══ Dati forniti
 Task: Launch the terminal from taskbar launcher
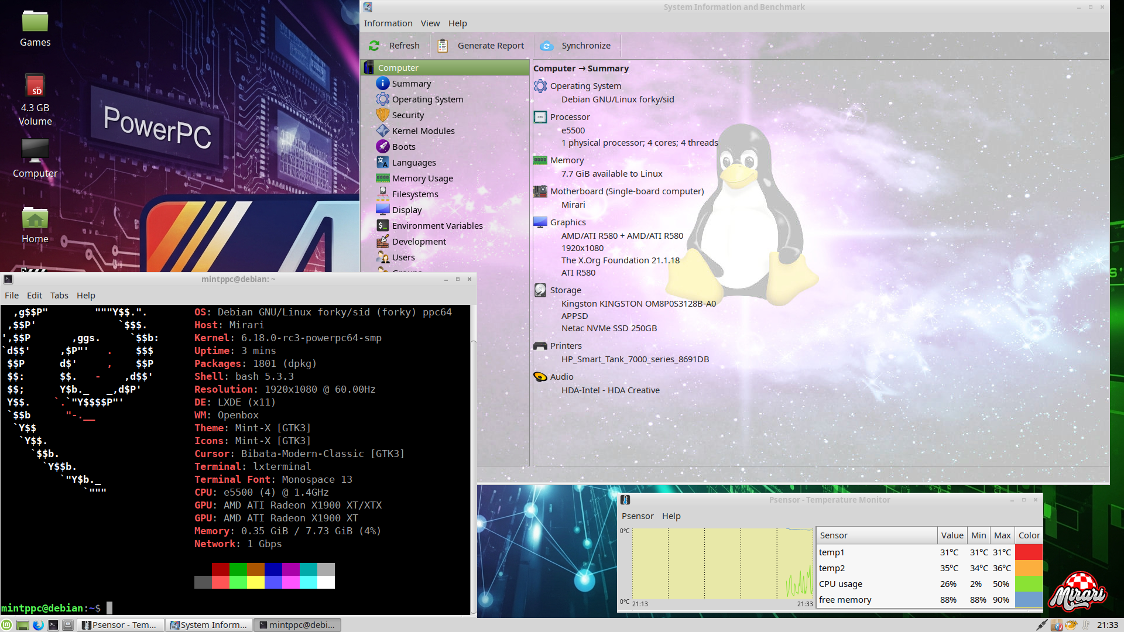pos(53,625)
════
══ Dati forniti
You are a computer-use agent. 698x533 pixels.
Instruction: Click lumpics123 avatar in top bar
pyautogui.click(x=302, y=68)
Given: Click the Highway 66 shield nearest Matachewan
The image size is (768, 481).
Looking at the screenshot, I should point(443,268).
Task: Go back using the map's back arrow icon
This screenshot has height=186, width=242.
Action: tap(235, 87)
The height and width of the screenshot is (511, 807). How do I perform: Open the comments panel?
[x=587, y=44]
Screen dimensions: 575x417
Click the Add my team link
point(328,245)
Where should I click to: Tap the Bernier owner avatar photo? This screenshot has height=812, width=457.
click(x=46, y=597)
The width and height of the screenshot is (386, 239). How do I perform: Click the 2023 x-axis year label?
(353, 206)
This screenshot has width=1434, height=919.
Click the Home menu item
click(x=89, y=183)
════
Obiettivo. Nei dati, dalla riga con "Task: Launch the" fino alla riga con "pos(53,625)" inclusa, sostituisci "terminal" con "browser" e riporta quelle righe senza altre modifiche. Non includere le immagini nella risposta.

Soluzione.
 Task: Launch the browser from taskbar launcher
pos(53,625)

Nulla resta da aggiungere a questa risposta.